## [What is expected]
Pull every line containing "computer" from the entries.

----------

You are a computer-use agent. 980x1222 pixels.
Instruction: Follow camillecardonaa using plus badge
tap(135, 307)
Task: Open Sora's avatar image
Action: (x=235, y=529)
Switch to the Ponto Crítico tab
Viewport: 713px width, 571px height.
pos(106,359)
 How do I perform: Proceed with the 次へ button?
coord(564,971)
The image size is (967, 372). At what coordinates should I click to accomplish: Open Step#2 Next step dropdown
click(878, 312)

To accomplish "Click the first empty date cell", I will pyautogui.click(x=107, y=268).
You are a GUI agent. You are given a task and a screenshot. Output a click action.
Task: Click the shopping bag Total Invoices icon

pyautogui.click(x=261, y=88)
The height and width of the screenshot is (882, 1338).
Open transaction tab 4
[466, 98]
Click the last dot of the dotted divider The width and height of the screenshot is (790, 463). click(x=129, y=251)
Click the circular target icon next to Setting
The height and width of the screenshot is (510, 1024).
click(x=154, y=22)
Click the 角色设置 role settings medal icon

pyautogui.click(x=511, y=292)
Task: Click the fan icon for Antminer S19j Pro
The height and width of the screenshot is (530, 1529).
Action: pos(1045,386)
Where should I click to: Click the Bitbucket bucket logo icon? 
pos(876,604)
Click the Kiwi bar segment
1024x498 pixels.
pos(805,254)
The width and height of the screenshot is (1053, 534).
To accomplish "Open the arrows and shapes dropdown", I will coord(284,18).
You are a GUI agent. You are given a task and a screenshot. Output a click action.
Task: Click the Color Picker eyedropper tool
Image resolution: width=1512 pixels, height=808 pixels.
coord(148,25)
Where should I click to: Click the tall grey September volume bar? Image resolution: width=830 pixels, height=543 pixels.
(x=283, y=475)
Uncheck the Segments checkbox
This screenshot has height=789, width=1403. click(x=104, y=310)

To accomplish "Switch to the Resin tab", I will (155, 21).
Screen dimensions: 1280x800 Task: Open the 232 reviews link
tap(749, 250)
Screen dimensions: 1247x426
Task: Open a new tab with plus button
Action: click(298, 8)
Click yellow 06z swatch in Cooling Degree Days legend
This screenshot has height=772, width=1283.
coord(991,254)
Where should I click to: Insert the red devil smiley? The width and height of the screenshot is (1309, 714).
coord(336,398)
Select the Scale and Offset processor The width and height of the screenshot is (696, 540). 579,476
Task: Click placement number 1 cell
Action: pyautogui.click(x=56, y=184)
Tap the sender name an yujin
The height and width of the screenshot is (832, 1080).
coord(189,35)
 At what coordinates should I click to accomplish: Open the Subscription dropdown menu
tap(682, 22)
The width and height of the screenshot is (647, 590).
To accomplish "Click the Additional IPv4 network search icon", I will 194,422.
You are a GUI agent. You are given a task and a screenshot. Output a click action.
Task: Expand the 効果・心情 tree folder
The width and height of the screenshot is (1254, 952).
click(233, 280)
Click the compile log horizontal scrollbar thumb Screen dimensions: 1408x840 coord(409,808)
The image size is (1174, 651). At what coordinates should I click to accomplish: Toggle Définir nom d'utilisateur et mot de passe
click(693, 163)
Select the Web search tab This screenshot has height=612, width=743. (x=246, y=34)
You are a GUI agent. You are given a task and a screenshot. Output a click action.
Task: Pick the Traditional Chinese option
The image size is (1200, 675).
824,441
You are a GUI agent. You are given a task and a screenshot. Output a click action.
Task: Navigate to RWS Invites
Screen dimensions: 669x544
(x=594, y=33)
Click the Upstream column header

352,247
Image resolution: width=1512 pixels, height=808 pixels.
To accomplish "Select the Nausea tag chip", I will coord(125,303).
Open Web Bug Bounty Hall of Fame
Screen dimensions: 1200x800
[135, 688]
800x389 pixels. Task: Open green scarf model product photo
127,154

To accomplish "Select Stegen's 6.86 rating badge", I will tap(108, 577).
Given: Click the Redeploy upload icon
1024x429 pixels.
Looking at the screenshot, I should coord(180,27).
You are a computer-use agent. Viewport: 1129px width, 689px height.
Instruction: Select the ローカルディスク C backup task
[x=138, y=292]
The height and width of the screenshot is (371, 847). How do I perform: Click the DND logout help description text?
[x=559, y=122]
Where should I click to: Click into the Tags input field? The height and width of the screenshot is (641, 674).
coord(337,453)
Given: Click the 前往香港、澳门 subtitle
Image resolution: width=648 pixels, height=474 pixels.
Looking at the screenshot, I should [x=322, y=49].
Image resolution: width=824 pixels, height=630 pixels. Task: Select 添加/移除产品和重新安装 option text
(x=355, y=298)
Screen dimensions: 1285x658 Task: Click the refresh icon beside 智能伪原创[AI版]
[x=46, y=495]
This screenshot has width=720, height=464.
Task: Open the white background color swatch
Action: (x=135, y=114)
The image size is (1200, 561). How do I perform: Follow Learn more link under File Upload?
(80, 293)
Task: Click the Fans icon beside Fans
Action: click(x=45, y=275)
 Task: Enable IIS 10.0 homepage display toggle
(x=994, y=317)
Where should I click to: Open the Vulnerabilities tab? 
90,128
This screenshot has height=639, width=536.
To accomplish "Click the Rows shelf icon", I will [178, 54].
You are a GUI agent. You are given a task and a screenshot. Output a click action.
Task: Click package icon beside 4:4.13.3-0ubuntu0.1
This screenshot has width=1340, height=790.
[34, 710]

----------

## [Task response]
You are a computer-use agent. 980x1222 pixels.
You are a computer-use agent. Viewport: 1129px width, 689px height.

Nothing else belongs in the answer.